[Stored items]
Content starts

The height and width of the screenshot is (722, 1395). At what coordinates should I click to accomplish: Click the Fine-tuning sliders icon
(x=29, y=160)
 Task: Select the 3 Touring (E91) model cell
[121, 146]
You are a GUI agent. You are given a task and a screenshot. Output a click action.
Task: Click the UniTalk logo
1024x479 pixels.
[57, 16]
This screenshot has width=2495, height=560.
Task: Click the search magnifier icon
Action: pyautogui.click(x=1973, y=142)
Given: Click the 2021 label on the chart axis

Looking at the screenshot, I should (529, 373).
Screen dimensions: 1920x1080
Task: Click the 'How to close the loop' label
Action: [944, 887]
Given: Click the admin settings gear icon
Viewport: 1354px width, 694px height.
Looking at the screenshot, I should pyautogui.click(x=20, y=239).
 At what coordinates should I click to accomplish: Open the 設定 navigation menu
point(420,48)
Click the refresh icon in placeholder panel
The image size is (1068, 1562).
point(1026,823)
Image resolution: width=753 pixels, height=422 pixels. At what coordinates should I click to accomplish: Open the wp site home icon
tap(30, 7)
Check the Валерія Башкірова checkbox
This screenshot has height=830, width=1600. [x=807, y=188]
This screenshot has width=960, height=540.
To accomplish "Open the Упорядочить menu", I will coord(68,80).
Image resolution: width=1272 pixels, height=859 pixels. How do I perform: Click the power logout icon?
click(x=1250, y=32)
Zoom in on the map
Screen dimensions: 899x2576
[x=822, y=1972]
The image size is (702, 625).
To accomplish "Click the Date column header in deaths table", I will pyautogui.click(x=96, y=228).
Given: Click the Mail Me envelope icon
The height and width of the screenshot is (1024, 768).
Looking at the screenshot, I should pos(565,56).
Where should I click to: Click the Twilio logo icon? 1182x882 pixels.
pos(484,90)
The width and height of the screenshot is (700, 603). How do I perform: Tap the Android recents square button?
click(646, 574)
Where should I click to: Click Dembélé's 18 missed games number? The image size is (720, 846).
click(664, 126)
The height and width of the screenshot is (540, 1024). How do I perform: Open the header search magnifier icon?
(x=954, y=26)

Content ends

WORK INSTRUCTIONS —
Every record, word for word, must be returned.

SOLVED PROBLEM —
The height and width of the screenshot is (722, 1395). At what coordinates should I click to accomplish: Click the Fine-tuning sliders icon
(x=29, y=160)
 Task: Select the 3 Touring (E91) model cell
[121, 146]
You are a GUI agent. You are given a task and a screenshot. Output a click action.
Task: Click the UniTalk logo
1024x479 pixels.
[57, 16]
This screenshot has width=2495, height=560.
Task: Click the search magnifier icon
Action: pyautogui.click(x=1973, y=142)
Given: Click the 2021 label on the chart axis

Looking at the screenshot, I should (529, 373).
Screen dimensions: 1920x1080
Task: Click the 'How to close the loop' label
Action: [944, 887]
Given: Click the admin settings gear icon
Viewport: 1354px width, 694px height.
Looking at the screenshot, I should pyautogui.click(x=20, y=239).
 At what coordinates should I click to accomplish: Open the 設定 navigation menu
point(420,48)
Click the refresh icon in placeholder panel
The image size is (1068, 1562).
point(1026,823)
Image resolution: width=753 pixels, height=422 pixels. At what coordinates should I click to accomplish: Open the wp site home icon
tap(30, 7)
Check the Валерія Башкірова checkbox
This screenshot has height=830, width=1600. [x=807, y=188]
This screenshot has width=960, height=540.
To accomplish "Open the Упорядочить menu", I will coord(68,80).
Image resolution: width=1272 pixels, height=859 pixels. How do I perform: Click the power logout icon?
click(x=1250, y=32)
Zoom in on the map
Screen dimensions: 899x2576
[x=822, y=1972]
The image size is (702, 625).
To accomplish "Click the Date column header in deaths table", I will pyautogui.click(x=96, y=228).
Given: Click the Mail Me envelope icon
The height and width of the screenshot is (1024, 768).
Looking at the screenshot, I should pos(565,56).
Where should I click to: Click the Twilio logo icon? 1182x882 pixels.
pos(484,90)
The width and height of the screenshot is (700, 603). How do I perform: Tap the Android recents square button?
click(646, 574)
Where should I click to: Click Dembélé's 18 missed games number? The image size is (720, 846).
click(664, 126)
The height and width of the screenshot is (540, 1024). How do I perform: Open the header search magnifier icon?
(x=954, y=26)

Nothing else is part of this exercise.